**To do**
Look through the entries below and return all lines including the word "Remove".

Collected data:
◆ ◆ ◆ ◆ ◆ ◆ ◆

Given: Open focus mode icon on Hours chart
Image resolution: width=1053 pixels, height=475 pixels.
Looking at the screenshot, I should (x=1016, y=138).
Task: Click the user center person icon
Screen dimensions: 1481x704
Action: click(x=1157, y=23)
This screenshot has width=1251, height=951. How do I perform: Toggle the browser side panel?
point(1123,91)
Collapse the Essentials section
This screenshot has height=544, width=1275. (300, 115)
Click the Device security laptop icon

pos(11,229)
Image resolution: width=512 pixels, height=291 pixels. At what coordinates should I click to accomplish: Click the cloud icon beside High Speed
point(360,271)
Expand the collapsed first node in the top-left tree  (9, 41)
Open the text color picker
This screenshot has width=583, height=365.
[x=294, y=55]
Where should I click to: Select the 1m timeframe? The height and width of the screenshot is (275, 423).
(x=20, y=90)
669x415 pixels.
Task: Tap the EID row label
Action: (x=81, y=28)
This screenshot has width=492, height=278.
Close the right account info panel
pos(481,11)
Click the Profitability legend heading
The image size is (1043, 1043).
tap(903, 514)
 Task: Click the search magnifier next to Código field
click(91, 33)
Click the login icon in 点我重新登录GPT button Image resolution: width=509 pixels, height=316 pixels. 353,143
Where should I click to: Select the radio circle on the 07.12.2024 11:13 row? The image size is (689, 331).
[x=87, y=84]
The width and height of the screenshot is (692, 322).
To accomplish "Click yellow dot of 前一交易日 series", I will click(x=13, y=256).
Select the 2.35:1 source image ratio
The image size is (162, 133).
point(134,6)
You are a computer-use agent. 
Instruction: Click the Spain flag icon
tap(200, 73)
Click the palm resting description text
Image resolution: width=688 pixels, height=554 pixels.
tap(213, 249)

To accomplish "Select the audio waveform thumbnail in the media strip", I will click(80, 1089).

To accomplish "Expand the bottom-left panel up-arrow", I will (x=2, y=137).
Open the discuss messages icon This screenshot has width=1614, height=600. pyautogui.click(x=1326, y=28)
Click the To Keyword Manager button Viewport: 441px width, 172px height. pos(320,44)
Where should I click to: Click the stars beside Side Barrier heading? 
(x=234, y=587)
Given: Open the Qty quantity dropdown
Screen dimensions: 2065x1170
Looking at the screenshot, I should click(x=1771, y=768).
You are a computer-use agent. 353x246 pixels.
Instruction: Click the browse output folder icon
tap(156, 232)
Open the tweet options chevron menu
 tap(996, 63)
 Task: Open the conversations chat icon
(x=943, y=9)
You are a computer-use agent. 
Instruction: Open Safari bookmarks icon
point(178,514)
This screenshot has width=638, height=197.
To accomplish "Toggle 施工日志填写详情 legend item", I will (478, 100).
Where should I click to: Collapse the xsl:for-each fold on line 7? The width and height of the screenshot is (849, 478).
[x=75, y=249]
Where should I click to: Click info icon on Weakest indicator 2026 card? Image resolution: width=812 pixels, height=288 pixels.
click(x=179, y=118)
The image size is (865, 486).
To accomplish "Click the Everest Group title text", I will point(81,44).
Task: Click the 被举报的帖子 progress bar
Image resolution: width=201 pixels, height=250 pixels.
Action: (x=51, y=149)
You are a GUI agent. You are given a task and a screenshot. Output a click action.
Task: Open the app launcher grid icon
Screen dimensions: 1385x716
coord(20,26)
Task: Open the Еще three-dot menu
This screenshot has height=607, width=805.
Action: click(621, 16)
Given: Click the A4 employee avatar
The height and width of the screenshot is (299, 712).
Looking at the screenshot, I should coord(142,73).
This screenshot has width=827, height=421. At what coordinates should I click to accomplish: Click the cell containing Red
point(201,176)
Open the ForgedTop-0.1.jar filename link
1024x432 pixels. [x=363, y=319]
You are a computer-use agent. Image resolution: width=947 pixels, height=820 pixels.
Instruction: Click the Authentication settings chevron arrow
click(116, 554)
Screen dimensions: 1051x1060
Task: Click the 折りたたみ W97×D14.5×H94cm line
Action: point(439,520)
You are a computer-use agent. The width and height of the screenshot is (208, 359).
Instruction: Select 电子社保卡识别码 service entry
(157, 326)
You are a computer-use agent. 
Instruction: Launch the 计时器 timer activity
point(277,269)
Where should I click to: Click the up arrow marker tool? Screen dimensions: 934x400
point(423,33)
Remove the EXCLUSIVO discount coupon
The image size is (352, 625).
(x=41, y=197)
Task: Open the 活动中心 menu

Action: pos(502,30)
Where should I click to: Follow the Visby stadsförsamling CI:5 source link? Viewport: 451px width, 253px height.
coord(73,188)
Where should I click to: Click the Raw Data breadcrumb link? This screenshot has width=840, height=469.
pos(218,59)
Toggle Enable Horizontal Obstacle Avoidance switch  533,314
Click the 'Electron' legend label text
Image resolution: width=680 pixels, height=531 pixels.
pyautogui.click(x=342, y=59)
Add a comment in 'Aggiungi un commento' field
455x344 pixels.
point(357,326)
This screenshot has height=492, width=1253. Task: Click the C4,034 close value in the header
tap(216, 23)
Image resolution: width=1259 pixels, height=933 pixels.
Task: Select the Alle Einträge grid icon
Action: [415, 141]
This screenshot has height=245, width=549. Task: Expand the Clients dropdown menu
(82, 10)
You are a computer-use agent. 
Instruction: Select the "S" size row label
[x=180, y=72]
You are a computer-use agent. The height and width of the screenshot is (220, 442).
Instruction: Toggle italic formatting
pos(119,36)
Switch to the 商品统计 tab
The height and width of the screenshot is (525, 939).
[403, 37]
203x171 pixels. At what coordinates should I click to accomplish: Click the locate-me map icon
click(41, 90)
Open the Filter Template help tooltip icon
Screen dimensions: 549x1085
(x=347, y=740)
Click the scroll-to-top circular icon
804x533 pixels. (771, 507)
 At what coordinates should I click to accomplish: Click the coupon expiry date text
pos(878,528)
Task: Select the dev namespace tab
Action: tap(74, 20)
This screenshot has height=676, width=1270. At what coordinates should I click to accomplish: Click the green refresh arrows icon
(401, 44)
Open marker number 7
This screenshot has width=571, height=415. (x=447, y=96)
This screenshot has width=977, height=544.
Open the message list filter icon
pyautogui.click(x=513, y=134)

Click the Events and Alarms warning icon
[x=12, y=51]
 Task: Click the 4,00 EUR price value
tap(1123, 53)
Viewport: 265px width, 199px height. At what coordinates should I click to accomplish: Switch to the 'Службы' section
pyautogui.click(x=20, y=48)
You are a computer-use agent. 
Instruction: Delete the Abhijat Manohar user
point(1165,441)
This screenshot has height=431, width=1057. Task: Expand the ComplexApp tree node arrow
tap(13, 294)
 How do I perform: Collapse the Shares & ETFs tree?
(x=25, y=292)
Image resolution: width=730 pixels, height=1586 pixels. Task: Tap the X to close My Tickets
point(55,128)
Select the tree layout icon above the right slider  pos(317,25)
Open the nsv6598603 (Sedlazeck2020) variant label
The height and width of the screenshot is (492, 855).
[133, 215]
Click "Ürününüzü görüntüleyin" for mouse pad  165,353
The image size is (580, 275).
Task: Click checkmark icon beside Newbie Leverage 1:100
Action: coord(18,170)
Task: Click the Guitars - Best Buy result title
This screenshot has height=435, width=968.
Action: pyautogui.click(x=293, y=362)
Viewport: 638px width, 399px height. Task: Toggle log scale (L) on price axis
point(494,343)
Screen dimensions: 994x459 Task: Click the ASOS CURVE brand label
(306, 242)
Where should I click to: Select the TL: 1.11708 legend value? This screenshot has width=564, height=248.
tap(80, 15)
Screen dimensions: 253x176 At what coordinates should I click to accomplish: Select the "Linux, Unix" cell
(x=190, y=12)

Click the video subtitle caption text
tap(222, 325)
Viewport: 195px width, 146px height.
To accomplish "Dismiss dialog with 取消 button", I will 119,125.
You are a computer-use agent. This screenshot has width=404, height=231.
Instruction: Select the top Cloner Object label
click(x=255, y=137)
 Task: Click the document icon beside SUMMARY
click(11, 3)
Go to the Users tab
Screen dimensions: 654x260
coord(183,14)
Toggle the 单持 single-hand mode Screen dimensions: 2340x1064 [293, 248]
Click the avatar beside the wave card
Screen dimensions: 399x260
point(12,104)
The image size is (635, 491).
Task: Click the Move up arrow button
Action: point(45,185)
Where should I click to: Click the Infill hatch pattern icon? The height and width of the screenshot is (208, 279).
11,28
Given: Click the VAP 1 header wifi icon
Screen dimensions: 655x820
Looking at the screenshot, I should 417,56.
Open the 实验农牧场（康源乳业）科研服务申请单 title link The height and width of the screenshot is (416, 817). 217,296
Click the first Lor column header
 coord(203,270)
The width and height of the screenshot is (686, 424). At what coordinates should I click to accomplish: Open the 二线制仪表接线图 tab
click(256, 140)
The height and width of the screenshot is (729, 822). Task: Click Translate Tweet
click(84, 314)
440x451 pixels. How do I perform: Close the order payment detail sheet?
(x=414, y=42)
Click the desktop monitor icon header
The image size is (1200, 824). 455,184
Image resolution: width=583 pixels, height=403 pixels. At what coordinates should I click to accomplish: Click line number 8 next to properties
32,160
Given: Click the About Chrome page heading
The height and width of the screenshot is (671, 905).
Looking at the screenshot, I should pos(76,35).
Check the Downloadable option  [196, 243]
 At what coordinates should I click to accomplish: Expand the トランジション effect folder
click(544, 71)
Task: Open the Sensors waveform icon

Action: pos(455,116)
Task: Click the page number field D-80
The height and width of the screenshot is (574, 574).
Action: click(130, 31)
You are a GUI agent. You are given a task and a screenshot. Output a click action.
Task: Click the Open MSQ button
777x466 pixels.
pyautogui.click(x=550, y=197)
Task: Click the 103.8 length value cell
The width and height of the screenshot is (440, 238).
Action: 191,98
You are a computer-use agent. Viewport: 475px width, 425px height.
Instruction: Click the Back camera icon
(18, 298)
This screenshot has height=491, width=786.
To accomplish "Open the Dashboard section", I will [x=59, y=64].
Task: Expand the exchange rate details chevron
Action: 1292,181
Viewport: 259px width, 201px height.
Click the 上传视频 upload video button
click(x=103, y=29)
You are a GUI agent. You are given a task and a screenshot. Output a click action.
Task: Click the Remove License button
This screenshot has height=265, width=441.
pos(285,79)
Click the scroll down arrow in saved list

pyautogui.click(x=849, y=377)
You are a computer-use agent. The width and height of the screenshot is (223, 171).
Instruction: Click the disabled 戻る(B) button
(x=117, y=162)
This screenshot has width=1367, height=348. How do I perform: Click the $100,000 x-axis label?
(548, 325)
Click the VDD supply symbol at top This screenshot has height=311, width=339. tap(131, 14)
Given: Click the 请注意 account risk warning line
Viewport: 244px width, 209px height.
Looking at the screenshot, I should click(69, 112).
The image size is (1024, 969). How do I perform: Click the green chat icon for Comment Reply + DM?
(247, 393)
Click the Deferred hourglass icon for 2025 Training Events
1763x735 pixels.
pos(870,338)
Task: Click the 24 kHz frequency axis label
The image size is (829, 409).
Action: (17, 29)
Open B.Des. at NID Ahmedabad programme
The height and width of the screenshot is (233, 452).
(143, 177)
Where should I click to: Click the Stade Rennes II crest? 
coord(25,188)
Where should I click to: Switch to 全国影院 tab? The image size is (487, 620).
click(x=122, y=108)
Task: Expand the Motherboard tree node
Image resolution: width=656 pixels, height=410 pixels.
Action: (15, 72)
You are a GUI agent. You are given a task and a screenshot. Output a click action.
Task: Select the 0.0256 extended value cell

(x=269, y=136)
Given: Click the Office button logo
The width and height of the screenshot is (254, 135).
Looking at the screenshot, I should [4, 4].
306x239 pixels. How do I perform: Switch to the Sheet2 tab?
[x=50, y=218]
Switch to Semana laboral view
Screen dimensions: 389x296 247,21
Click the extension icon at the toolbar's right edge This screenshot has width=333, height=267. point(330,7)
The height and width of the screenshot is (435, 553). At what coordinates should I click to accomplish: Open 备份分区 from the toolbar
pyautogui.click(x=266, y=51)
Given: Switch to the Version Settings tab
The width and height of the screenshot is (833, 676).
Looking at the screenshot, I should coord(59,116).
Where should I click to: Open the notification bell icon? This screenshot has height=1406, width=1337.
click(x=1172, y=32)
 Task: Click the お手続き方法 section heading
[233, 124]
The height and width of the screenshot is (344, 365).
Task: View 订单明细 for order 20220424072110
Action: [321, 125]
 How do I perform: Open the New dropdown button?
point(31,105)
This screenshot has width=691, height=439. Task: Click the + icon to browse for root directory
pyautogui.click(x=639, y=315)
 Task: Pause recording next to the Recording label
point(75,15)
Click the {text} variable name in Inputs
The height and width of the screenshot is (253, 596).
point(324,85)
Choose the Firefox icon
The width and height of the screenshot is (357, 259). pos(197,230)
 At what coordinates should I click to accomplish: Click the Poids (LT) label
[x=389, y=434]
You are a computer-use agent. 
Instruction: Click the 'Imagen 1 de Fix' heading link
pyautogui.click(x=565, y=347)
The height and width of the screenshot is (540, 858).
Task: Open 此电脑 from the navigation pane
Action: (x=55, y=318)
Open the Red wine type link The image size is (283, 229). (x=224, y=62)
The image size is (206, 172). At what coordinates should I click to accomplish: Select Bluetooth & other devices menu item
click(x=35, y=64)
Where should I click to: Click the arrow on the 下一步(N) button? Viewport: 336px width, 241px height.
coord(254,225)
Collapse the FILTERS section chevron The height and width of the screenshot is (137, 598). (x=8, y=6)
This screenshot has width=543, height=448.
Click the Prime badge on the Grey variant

◆ ◆ ◆ ◆ ◆ ◆ ◆

**Task solution**
Remove the EXCLUSIVO discount coupon
Task: Click the Remove License button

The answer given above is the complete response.